My question is -- is there a difference with attempts of suicides?
I don't think so- I think all attempts are part of not coping well-- but my issue right now that I AM Dealing with IS GUILT that a person is Attempting-- As if they try to put part of the reason is due to me.. My Mother has done this to me-- My Oldest sister made well and sure that I knew that our mother attempted due to Me of expressing how I felt and feelings. I realize that with my mom at least-- this was just to get others against me, to hate me, to warn others not tell her their feelings.... Many people do not understand where I stand- even my sisters I am sure may be a little confused, but my mother left me for dead one time -- it is something I have trouble getting over and doubt that I will fully every get over-- due to she was straight forward- "I was pretty sure you were oding but I just left you there"....
I understand that some people will say- Dumb Teenager using drugs- but that is their opinion. It was my bad coping skills at the time.
My recent thing these days is my brother- he has a lot of similarities to our mother I must sadly say--- He has been attempting suicide by laying on rail road tracks, walking into on coming traffic.... and another one here not too long ago (just found out last Sunday- with something).

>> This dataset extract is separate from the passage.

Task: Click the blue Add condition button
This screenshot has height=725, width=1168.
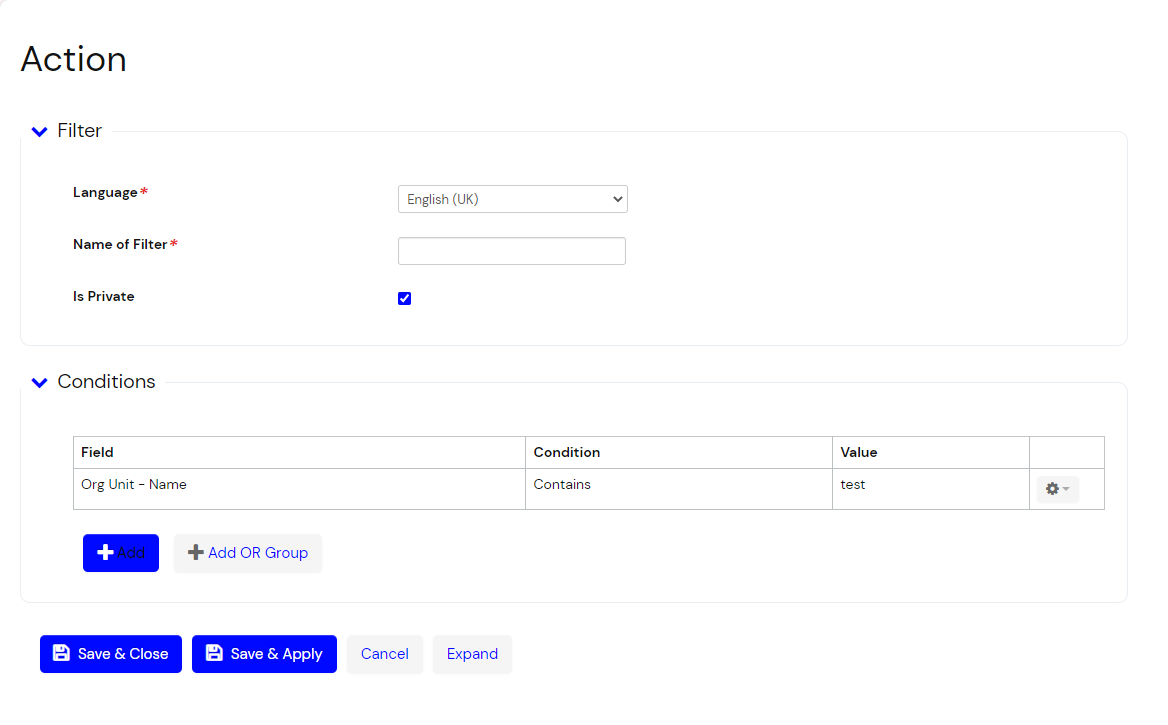Action: click(121, 553)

For a while now- i have told him to get help.. he needs a therapist- I keep bringing up better coping skills... and ya know what I am ignored.
How do i deal with this? i keep saying a day at a time--- but I am just so tired.
There is more to this story of my brother a lot more.... My sister thinks I should tell him how I feel, how he effects me (i.e. I shut down after we talk due to how he treats me)... I don't think he really cares.. I have told him in the past with our first detaching on how I felt and got it used against me.. so if anyone can understand I may not up forth with that.
i do feel guilt- i just wish I could take away all of this and have him better and myself better but I can only work on me.
Has anyone else dealt with attempted suicides like this?
I have had a friend that committed suicide, friends that were close to death not "attempting" like my brother or my mom has.
I sound like a real ***** to say-- serious attempts of suicide and then less serious attempts of suicide--
No matter what I think is serious- it does come down to coping skills... I will not debate about that.
i guess I am just -- not enough sleep, tearing myself apart for well the last two weeks a lot on this and i am just so tired.